Roadways today are more crowded than they’ve ever been, with population steadily growing and fewer drivers refusing to “age out” of driving themselves. With that in mind, pedestrians face an increasing risk whenever they set out to cross a street of fast-moving, two-ton killing machines.

When we think about people crossing a road, the term “jaywalking” typically pops into our minds. Jaywalking is the generic term for the illegal crossing of a road by a pedestrian. The term has its origins from the words “jay” (an inexperienced person) and “walk.” So a jaywalker is quite literally an inexperienced walker – someone unaccustomed to walking (across a street, that is).

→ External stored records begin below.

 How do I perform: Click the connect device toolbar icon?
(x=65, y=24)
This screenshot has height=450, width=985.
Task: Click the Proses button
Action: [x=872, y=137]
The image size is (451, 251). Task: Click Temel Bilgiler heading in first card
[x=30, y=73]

In North Carolina, our legislature has enacted several laws to govern when and where a pedestrian may cross a roadway and whether the pedestrian or the vehicle must yield. I’ll discuss the main ones here briefly. NC General Statutes § 20-172 instructs pedestrians at a crosswalk or intersection with special pedestrian-control signals in place to cross only when those signals display a “WALK” signal and not to cross when those signals display a “DON’T WALK” signal. If a pedestrian is at an intersection without special pedestrian-control signals, the pedestrian is subject to the vehicular traffic-control signals (i.e. crossing with a green light).

According to GS § 20-173, where traffic control signals are not in place or in operation, a driver MUST yield the right-of-way, slowing down or stopping if need be to so yield, to a pedestrian crossing the roadway within any marked crosswalk or within any unmarked crosswalk at or near an intersection. This means that pedestrians have the right of way when crossing in a crosswalk in the middle of a stretch of road or near an intersection where there are no stoplights. Many drivers fail to be on the lookout for pedestrians crossing, even in marked crosswalks, such that the state often has to erect signs next to or within the crosswalks informing drivers that they must yield to pedestrians in the crosswalk.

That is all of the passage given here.